As a strategic consultant, I hear something to this effect on a regular basis with my customers:

“My data looks wrong. I can't report on it.”

“I can't show my data the way I want to.”

That’s never good to hear as a consultant, nor to experience as you're creating reports.

The purpose of data visualization is to show progress towards your business goals and metrics, as well as answer pertinent questions around growing your business. We use data to answer these questions, but what do you do when your data is the problem?

This is where data integrity comes into play. As defined by DialSource, data integrity “is the accurate and consistent entry of data throughout its lifecycle.” Maintaining your business’ data integrity translates to you policing your data’s structure, ensuring that it is collected and formatted in the best way.

Maintaining data integrity today is an entire industry and intertwined with the CRM you choose to manage your business. People who help with data integrity include data scientists, business/data analysts, and others who work in a business’ operations department. When using HubSpot, the importance of understanding your data is no less vital, and if managed properly, can assist you to grow better.
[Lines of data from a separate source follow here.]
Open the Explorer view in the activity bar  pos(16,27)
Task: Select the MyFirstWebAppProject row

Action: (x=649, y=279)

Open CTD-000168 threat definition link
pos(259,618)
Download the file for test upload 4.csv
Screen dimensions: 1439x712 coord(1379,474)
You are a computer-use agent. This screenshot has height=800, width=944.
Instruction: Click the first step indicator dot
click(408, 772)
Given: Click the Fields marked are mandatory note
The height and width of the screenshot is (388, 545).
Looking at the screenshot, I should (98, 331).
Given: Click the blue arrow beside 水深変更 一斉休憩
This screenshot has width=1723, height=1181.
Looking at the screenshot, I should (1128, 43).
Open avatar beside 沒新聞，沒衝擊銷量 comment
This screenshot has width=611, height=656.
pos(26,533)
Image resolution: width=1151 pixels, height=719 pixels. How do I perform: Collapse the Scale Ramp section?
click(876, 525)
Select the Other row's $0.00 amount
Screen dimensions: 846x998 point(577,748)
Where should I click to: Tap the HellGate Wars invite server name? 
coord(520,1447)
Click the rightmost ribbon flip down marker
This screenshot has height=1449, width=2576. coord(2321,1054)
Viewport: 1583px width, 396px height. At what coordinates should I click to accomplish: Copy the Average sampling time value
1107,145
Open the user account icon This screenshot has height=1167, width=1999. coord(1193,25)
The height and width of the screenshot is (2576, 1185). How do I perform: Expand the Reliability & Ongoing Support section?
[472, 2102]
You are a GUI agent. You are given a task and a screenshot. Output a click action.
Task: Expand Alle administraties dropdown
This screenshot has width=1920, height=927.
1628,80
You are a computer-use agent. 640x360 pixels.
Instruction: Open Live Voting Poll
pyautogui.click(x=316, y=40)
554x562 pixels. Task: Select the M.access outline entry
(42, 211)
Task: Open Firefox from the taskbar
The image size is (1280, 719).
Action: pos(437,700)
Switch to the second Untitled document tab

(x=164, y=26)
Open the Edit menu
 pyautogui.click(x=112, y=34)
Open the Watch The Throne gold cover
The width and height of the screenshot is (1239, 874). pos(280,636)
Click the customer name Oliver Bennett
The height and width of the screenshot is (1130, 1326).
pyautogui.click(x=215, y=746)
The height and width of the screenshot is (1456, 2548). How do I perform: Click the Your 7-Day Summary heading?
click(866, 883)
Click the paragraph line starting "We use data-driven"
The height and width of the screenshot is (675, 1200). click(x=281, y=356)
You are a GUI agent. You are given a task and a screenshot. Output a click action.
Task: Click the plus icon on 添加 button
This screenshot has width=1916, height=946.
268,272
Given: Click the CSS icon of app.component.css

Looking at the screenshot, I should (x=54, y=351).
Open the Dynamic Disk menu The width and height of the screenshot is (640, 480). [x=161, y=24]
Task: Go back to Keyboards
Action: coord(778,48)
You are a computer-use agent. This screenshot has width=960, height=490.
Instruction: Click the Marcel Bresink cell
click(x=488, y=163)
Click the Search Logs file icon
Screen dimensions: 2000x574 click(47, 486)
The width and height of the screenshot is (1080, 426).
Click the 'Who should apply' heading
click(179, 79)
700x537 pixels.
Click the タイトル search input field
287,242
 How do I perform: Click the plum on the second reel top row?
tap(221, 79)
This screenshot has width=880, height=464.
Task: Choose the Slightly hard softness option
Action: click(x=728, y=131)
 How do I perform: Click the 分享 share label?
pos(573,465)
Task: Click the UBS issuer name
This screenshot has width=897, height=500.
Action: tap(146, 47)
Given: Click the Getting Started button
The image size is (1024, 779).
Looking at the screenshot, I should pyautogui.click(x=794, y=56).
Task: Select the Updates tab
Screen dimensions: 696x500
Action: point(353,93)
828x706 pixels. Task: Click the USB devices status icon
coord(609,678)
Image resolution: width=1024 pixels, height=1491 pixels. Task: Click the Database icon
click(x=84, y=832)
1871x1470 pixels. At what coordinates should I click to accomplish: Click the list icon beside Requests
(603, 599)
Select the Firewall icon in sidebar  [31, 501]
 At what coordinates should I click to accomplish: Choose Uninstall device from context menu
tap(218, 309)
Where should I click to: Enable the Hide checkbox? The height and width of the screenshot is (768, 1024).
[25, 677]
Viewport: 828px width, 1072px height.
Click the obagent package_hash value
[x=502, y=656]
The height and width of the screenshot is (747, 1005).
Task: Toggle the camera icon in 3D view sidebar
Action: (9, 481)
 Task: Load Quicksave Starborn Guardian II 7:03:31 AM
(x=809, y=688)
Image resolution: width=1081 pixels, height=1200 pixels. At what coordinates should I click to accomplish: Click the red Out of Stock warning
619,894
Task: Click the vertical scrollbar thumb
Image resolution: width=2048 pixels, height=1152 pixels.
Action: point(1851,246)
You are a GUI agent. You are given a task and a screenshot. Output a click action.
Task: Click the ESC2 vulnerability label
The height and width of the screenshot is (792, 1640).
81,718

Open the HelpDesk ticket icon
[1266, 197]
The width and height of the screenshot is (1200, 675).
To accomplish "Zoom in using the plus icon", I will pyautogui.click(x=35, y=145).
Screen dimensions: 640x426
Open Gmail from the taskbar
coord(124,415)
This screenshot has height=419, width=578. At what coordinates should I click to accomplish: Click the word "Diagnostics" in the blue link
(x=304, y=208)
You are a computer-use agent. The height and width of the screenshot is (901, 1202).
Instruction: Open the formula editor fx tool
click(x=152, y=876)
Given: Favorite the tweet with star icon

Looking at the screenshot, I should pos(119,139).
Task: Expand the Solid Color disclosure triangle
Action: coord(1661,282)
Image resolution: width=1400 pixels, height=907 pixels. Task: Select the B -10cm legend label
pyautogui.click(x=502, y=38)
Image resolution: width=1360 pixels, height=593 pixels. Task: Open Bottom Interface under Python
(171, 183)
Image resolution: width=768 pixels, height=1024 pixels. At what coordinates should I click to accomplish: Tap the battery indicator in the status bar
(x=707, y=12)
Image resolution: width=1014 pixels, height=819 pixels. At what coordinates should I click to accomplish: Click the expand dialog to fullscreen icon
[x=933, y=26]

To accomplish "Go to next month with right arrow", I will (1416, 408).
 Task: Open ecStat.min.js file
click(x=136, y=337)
Data Integrity involves ensuring your data is entered in the correct format.

The Purpose of Data Integrity in HubSpot

When thinking about data integrity with any system, it’s important to know how your system is structured. As I wrote here, HubSpot provides four default objects and looks to classify its data into properties, which can take various forms in terms of property types. The properties are broadly divided by those that are given by HubSpot by default and those that you can create to map your business nuances with HubSpot, or custom properties.

Beyond just collecting data into your HubSpot instance, you also have to consider the fields that live in your other systems, and whether you want to bring that information into HubSpot. This is where integrations come into play.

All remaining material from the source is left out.